Calle Andra Maria, Gernika, Biscaye, Communauté autonome basque, Espagne.Tous les deux ans, du règne d'Isabelle de Castille à 1876, les représentants de la couronne espagnole avaient coutume de renouveler à cet endroit leur serment de respecter les libertés basques. Le président de la Deuxième République avait renouvelé la tradition en prêtant serment devant le chêne, le 7 octobre 1936, de respecter la très large autonomie accordée au pays basque par son gouvernement. Ce fait avait sans doute nourri le ressentiment des franquistes à l'égard de la ville.

Mais Guernica était aussi devenue au XXe siècle une cité industrielle de 7 000 âmes, pourvue de plusieurs usines d'armement.

La veille du drame, elle est traversée par les combattants républicains basques, les gudaris. Ils fuient l'avance des franquistes et tentent de gagner Bilbao, au nord, en vue d'y organiser une nouvelle ligne de défense. Le baron von Richthofen propose à ses alliés espagnols de couper la route aux fuyards en détruisant le pont de Rentería, au nord de Guernica. Il n'est pas officiellement question d'attaquer la ville proprement dite.

Une tragique première

Dans les faits, les 33 bombardiers de la Légion Condor emportent dans leurs soutes non seulement des explosifs brisants et des bombes antipersonnelles utiles pour cette mission mais aussi 2 500 bombes incendiaires.

Ces ogives bourrées d'aluminium et d'oxyde de fer sont capables d'élever la température environnante à 2700°C. Rien à voir avec la simple destruction d'un pont !

Accompagnés de plusieurs chasseurs et d'avions italiens, les bombardiers attaquent la ville en plusieurs vagues, au moment où se tient le marché, de 16h30 à 18h. Les deux tiers des maisons, la plupart en bois, sont détruites et incendiées.

À la faveur du bombardement, les nazis mettent au point une stratégie de terreur qu'ils auront l'occasion de réemployer pendant la Seconde Guerre mondiale, avec par exemple le sinistre sifflement des Stukas en piqué.

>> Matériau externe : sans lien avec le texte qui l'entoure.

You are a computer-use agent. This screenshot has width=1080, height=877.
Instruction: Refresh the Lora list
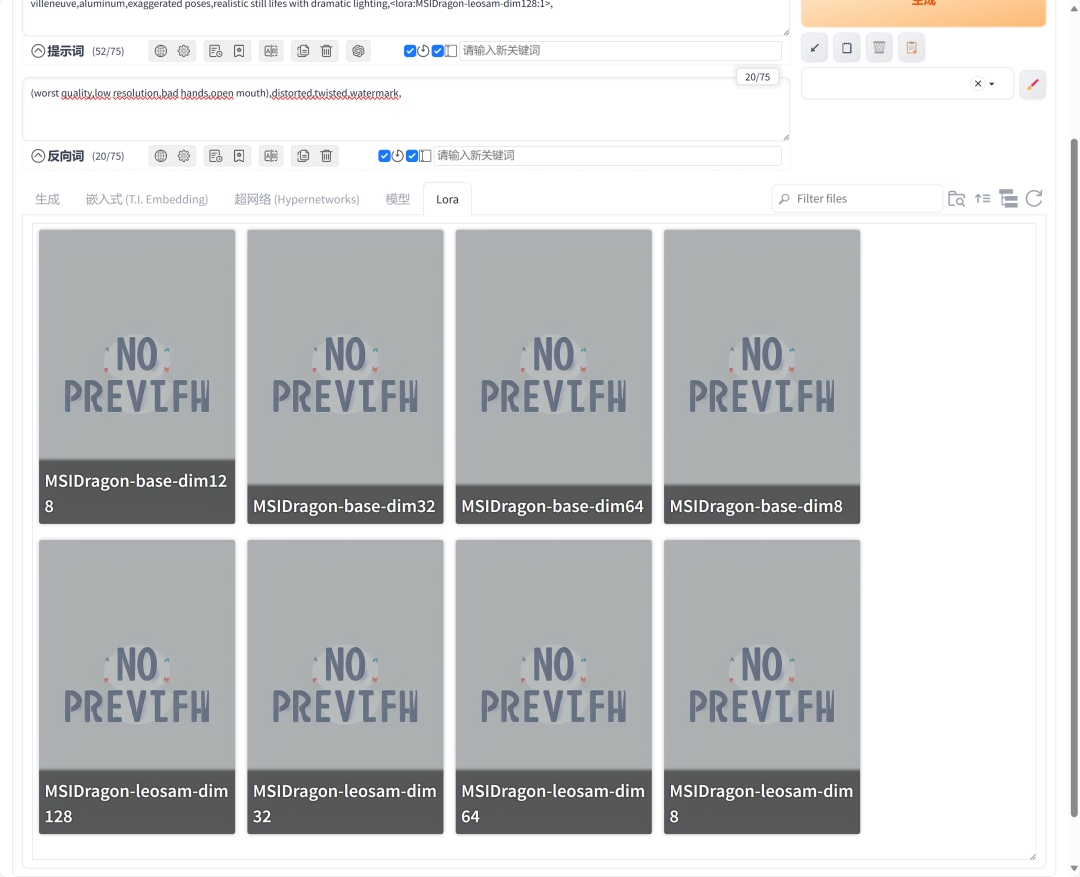[x=1034, y=199]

L'attaque aurait fait 800 à 1 000 morts selon des estimations  plausibles (Bartolomé Bennassar, La guerre d'Espagne et ses lendemains, Perrin, 2004). Une étude plus récente par Jesús Salas Larrazábal (Guernica: el bombardeo. la historia frente al mito, 2012) s'en tient à 126 victimes...

Il est possible que le général Franco n'ait pas été informé au préalable du bombardement... ce qui ne veut pas dire que, dans le cas contraire, il s'y serait opposé.

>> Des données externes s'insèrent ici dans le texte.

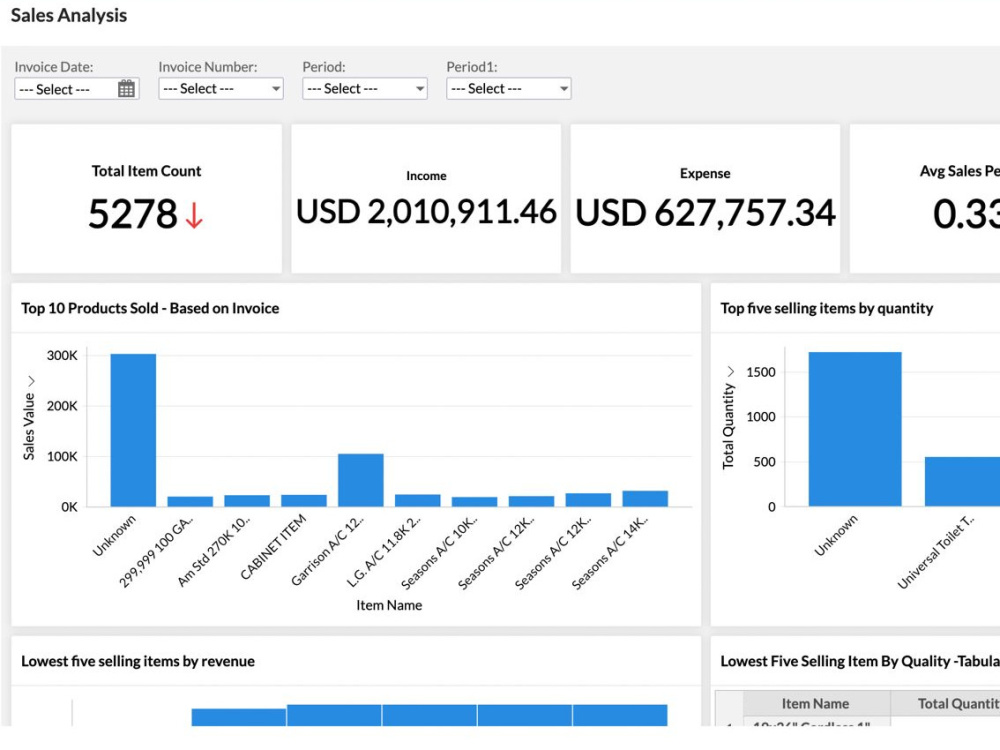Click the Expense KPI card
This screenshot has width=1000, height=750.
pos(705,200)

Dans un premier temps, le mardi, les nationalistes répandent la rumeur que l'attaque aurait été le fait des républicains eux-mêmes qui auraient dynamité la ville. Ils sèment aussi le doute sur le nombre de victimes... Faute d'être crus, ils assurent que le bombardement était un acte de guerre justifié par la présence sur place de troupes et d'usines d'armement. Mais ces dernières n'ont pas été affectées par l'attaque, tout comme d'ailleurs le chêne sacré et le Parlement voisin, ainsi que le fameux pont de Rentería.

Trois jours plus tard, le 29 avril, c'est par ce même pont que les franquistes font leur entrée dans la ville dévastée. Le général Emilio Mola, qui n'a rien d'un tendre, est lui-même choqué par le spectacle de désolation. À l'étranger, les révélations sur le bombardement entraînent beaucoup de démocrates à retirer leur soutien au général Franco et au camp nationaliste...

La ville de Guernica après le bombardement du 26 avril 1937

Indignation picturale

Pablo Picasso, peintre espagnol résidant à Paris, découvre dans les journaux toute l'horreur de la tragédie. L'artiste, qui a reçu du gouvernement espagnol une commande pour l'Exposition internationale des arts et techniques qui doit se tenir à Paris en ce mois de mai 1937, décide sur le champ d'illustrer Guernica. 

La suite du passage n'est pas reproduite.